INFORMATION SUPPLIED =>
====================

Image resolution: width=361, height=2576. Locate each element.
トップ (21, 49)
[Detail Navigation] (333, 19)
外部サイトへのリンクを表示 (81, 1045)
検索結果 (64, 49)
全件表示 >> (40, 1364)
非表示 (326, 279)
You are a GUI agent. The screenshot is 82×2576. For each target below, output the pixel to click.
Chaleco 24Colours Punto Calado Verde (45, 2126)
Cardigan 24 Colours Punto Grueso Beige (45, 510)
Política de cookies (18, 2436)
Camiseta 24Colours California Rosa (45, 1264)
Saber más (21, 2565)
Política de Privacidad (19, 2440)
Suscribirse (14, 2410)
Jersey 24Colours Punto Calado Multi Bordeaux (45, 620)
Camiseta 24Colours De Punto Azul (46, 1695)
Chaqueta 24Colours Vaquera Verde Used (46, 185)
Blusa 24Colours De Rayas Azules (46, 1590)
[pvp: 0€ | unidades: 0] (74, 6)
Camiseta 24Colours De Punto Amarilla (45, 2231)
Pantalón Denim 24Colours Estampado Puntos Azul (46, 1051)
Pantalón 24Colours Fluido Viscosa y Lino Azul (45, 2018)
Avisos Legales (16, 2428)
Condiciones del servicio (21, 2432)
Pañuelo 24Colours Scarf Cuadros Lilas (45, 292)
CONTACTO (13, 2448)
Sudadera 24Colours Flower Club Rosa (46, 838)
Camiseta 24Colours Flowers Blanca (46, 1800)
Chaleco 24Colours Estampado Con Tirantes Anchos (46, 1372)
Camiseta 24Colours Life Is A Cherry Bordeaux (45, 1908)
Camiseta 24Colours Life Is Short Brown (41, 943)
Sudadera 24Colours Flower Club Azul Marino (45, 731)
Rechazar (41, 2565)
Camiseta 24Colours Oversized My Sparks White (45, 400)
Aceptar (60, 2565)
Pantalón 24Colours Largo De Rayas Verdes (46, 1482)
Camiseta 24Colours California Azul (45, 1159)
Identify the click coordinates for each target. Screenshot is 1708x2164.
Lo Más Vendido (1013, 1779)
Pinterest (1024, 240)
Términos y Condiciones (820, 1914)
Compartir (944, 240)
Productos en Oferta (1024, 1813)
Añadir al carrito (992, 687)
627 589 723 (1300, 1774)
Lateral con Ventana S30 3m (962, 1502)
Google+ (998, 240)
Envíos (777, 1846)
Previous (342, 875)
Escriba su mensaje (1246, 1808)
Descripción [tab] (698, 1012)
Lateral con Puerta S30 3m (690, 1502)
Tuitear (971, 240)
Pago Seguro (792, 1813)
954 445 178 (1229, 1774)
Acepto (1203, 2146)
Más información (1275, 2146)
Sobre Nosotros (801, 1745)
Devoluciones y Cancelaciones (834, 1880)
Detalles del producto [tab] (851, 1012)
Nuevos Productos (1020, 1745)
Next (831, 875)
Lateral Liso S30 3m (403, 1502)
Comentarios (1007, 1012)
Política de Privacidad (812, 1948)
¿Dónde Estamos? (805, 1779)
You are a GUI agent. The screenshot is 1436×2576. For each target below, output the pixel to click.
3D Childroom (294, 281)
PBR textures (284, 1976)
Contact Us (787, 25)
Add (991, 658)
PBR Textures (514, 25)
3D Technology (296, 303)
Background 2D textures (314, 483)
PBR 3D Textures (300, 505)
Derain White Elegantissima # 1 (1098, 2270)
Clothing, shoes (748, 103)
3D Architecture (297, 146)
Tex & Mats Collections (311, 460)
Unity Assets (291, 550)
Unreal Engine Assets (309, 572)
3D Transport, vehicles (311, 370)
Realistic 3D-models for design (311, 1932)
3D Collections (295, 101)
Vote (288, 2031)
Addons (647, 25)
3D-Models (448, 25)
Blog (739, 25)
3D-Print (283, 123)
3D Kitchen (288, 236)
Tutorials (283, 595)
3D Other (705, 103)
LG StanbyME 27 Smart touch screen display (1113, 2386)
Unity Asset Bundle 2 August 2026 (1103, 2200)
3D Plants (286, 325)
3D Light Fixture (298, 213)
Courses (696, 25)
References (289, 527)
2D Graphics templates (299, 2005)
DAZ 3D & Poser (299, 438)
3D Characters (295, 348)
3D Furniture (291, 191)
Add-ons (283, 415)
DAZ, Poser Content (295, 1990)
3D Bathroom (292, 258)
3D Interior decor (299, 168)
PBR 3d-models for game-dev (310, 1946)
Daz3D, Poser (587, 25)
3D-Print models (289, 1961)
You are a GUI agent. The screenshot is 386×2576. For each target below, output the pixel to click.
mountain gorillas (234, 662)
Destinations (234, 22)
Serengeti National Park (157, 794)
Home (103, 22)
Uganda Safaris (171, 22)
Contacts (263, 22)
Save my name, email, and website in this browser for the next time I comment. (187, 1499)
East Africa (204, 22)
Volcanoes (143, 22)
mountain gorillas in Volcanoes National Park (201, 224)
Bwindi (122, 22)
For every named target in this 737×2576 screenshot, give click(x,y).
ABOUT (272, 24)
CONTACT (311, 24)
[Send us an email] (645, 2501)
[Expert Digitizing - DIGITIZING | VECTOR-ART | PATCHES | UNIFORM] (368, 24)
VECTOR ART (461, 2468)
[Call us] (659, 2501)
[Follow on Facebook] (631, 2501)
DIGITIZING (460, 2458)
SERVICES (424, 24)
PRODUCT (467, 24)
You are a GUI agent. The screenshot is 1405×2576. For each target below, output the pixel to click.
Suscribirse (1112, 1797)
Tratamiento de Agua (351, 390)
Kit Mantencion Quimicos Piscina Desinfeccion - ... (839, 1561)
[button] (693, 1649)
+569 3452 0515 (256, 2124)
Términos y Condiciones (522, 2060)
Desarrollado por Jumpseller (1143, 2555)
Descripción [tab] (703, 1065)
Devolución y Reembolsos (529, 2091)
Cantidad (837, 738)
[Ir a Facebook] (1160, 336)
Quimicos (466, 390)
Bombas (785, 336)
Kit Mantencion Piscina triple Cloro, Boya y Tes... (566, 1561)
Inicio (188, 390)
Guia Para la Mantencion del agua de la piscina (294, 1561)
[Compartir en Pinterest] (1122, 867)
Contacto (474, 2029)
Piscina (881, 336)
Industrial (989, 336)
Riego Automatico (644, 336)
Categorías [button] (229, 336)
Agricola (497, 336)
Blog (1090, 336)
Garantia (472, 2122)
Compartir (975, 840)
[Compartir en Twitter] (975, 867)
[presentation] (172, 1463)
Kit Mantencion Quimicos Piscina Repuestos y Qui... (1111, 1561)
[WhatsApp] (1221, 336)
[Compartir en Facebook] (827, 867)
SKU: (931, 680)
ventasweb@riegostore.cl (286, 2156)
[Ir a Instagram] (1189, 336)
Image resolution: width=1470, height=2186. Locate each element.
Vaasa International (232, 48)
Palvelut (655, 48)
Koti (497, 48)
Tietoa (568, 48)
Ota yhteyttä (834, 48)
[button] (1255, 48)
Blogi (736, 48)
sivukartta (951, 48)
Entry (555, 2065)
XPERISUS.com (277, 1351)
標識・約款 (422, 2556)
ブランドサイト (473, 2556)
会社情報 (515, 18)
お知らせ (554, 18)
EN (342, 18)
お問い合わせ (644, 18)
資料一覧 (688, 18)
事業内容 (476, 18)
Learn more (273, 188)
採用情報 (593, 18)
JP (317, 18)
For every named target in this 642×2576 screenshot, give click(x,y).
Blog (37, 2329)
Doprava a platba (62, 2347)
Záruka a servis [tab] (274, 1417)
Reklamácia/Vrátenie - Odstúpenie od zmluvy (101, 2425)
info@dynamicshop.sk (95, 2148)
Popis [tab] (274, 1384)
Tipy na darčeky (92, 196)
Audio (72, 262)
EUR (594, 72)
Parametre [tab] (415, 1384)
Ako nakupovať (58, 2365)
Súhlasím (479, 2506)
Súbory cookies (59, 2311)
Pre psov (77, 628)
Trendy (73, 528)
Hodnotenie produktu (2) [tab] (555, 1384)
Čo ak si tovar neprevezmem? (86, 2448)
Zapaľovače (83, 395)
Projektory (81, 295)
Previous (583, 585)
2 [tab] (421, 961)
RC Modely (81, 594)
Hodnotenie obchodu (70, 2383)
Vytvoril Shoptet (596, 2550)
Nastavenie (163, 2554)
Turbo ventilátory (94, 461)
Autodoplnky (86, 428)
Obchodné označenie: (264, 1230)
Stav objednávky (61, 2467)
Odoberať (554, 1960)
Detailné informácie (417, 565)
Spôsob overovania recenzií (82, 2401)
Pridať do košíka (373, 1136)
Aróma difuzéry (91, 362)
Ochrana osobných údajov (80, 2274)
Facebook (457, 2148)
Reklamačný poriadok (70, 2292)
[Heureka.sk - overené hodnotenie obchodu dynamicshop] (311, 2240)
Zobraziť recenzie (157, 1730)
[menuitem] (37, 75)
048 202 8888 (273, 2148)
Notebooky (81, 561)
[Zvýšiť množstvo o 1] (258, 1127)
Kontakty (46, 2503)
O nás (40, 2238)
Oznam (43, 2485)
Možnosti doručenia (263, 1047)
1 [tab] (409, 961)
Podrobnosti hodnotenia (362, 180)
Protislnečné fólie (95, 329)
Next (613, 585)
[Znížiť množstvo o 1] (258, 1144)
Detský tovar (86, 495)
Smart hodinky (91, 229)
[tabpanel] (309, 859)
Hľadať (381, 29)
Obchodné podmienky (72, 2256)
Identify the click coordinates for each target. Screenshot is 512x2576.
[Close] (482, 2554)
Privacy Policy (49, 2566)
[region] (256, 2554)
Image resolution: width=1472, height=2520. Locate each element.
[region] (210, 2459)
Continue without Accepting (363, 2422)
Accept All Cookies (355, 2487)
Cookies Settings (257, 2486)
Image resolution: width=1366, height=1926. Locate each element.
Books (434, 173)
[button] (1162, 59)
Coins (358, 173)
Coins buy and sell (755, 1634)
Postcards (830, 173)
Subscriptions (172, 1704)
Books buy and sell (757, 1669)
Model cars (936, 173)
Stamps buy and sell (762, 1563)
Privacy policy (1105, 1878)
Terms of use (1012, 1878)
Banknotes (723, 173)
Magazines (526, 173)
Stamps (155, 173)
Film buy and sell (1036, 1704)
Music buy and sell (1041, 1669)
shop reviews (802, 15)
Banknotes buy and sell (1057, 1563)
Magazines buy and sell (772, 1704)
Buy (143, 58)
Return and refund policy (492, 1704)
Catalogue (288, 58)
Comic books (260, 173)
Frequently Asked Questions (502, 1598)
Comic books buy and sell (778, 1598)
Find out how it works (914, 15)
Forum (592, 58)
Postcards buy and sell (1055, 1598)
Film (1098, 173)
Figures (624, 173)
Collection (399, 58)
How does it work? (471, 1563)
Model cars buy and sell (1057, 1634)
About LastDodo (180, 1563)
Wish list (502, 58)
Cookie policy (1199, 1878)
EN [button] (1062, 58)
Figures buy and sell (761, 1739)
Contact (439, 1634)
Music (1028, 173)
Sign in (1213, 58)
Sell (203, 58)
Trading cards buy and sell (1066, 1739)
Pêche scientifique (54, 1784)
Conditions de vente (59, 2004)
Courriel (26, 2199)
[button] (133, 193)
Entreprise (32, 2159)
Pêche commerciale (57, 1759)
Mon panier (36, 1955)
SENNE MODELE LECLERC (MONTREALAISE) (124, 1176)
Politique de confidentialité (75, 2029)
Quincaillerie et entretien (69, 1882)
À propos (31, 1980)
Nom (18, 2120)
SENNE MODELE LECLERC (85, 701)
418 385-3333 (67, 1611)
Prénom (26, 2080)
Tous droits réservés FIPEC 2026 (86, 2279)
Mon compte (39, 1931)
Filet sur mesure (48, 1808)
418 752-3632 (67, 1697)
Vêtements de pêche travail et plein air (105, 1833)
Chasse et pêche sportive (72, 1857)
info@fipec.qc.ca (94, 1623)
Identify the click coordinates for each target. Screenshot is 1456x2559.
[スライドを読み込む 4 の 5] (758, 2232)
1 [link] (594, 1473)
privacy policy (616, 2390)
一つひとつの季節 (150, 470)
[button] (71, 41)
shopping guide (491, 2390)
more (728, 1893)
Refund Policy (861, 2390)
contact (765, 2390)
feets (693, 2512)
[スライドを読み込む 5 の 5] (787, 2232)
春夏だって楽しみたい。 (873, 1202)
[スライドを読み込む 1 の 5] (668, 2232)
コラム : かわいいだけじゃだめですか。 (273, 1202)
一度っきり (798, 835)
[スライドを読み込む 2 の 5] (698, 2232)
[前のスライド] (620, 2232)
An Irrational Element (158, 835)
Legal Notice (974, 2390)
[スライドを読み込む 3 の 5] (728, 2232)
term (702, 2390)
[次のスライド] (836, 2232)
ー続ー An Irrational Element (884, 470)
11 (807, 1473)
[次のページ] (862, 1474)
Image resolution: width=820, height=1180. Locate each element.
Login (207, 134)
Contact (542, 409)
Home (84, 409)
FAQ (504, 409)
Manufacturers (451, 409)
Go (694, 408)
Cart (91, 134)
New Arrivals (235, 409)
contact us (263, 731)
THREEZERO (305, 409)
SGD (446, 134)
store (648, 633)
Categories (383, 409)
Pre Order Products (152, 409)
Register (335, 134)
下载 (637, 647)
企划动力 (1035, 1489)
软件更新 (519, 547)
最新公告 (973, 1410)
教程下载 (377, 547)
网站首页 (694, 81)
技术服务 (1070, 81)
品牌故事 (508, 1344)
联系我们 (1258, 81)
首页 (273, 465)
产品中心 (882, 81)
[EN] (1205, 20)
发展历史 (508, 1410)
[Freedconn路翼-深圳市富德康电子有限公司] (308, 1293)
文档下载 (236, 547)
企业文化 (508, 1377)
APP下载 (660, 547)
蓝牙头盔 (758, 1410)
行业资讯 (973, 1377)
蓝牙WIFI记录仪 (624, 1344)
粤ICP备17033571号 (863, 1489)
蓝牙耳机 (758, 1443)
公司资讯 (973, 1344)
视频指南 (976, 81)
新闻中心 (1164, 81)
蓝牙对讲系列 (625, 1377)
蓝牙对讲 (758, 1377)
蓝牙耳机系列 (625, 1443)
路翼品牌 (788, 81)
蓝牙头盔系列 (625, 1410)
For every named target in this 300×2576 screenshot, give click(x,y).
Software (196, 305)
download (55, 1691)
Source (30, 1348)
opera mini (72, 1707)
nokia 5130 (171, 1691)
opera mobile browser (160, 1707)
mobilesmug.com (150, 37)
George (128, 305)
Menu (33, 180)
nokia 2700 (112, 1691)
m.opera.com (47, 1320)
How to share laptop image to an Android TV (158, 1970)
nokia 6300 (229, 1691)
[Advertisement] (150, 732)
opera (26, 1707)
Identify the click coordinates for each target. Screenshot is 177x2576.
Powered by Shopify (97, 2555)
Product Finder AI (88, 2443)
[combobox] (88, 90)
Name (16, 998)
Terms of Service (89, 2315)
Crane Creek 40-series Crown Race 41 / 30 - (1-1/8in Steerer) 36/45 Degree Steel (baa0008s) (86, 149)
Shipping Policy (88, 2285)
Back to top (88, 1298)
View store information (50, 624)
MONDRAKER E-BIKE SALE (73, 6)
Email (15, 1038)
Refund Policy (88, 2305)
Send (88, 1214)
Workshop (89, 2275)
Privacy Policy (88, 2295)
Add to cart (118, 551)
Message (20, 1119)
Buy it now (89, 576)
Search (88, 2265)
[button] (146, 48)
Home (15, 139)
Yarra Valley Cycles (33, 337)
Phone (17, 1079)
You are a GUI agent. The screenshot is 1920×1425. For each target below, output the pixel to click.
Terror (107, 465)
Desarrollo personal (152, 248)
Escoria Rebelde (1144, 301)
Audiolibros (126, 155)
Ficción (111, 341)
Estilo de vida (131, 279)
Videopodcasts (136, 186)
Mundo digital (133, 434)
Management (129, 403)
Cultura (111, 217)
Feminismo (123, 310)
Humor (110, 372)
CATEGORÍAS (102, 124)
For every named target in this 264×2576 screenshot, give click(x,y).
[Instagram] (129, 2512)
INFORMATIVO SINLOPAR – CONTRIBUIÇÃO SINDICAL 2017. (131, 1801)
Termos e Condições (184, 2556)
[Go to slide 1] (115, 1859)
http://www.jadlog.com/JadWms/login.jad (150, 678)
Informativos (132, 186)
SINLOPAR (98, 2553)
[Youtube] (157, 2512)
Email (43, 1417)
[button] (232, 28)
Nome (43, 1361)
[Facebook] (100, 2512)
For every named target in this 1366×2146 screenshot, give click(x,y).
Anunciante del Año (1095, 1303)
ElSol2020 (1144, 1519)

====================

EXERCISE DIRECTIONS =>
Lines to set down from above: the line with "mountain gorillas in", the line with "[Ir a Instagram] (1189, 336)", and every line between, each exactly as written.

SOLUTION =>
mountain gorillas in Volcanoes National Park (201, 224)
Bwindi (122, 22)
For every named target in this 737×2576 screenshot, give click(x,y).
ABOUT (272, 24)
CONTACT (311, 24)
[Send us an email] (645, 2501)
[Expert Digitizing - DIGITIZING | VECTOR-ART | PATCHES | UNIFORM] (368, 24)
VECTOR ART (461, 2468)
[Call us] (659, 2501)
[Follow on Facebook] (631, 2501)
DIGITIZING (460, 2458)
SERVICES (424, 24)
PRODUCT (467, 24)
You are a GUI agent. The screenshot is 1405×2576. For each target below, output the pixel to click.
Suscribirse (1112, 1797)
Tratamiento de Agua (351, 390)
Kit Mantencion Quimicos Piscina Desinfeccion - ... (839, 1561)
[button] (693, 1649)
+569 3452 0515 (256, 2124)
Términos y Condiciones (522, 2060)
Desarrollado por Jumpseller (1143, 2555)
Descripción [tab] (703, 1065)
Devolución y Reembolsos (529, 2091)
Cantidad (837, 738)
[Ir a Facebook] (1160, 336)
Quimicos (466, 390)
Bombas (785, 336)
Kit Mantencion Piscina triple Cloro, Boya y Tes... (566, 1561)
Inicio (188, 390)
Guia Para la Mantencion del agua de la piscina (294, 1561)
[Compartir en Pinterest] (1122, 867)
Contacto (474, 2029)
Piscina (881, 336)
Industrial (989, 336)
Riego Automatico (644, 336)
Categorías [button] (229, 336)
Agricola (497, 336)
Blog (1090, 336)
Garantia (472, 2122)
Compartir (975, 840)
[Compartir en Twitter] (975, 867)
[presentation] (172, 1463)
Kit Mantencion Quimicos Piscina Repuestos y Qui... (1111, 1561)
[WhatsApp] (1221, 336)
[Compartir en Facebook] (827, 867)
SKU: (931, 680)
ventasweb@riegostore.cl (286, 2156)
[Ir a Instagram] (1189, 336)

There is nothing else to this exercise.